WHAT IS EXPECTED: Put the records from the line with "Given: Select the" up to and including the line with "Looking at the" into a JSON list of strings, one string per line, with blank lines left out. Leave the pictures out of your answer.

ENTRIES SHOWN:

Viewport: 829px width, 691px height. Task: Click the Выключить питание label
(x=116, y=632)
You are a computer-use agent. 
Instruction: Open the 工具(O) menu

==

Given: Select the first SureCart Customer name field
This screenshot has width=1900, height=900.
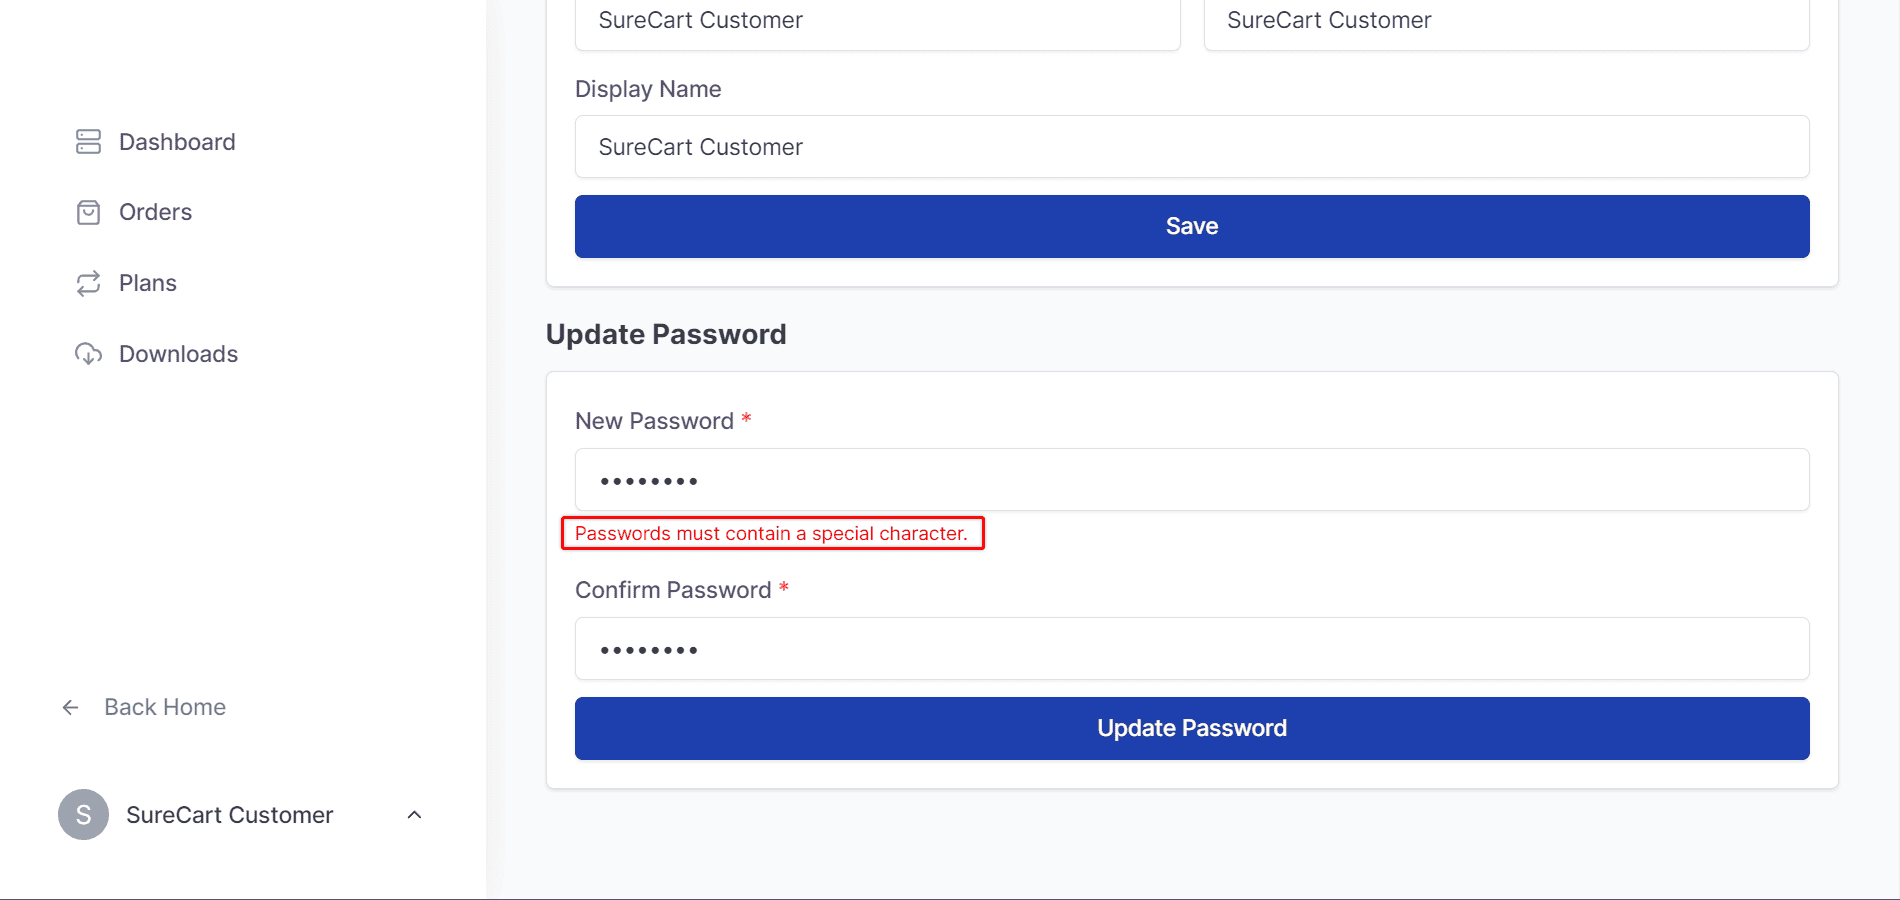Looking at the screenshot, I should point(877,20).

---

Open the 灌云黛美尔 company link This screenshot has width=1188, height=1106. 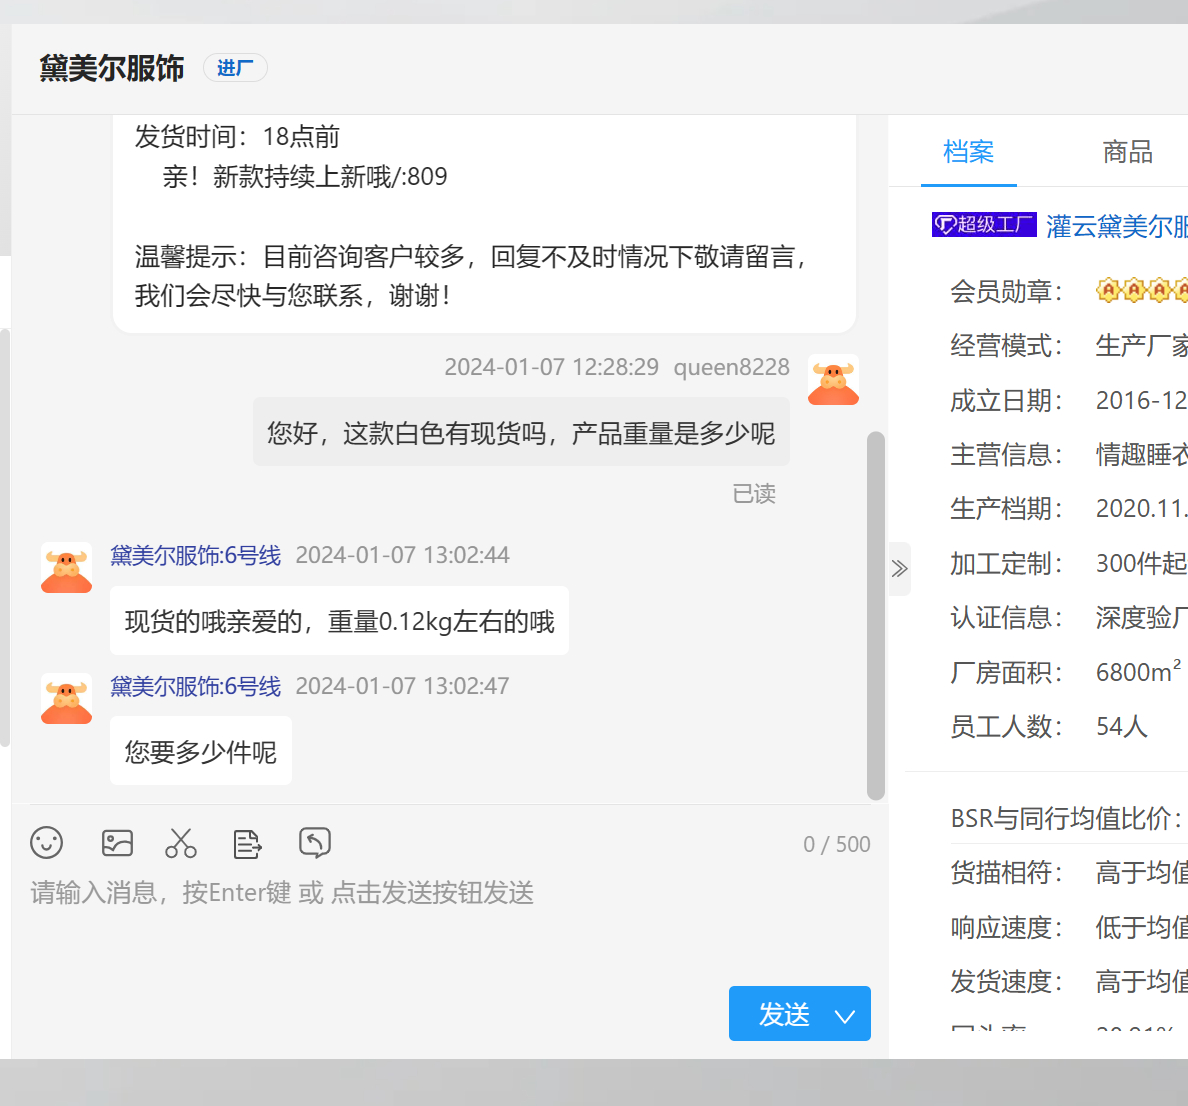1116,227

TASK RESPONSE:
[
  "Given: Select the first SureCart Customer name field",
  "This screenshot has width=1900, height=900.",
  "Looking at the screenshot, I should point(877,20)."
]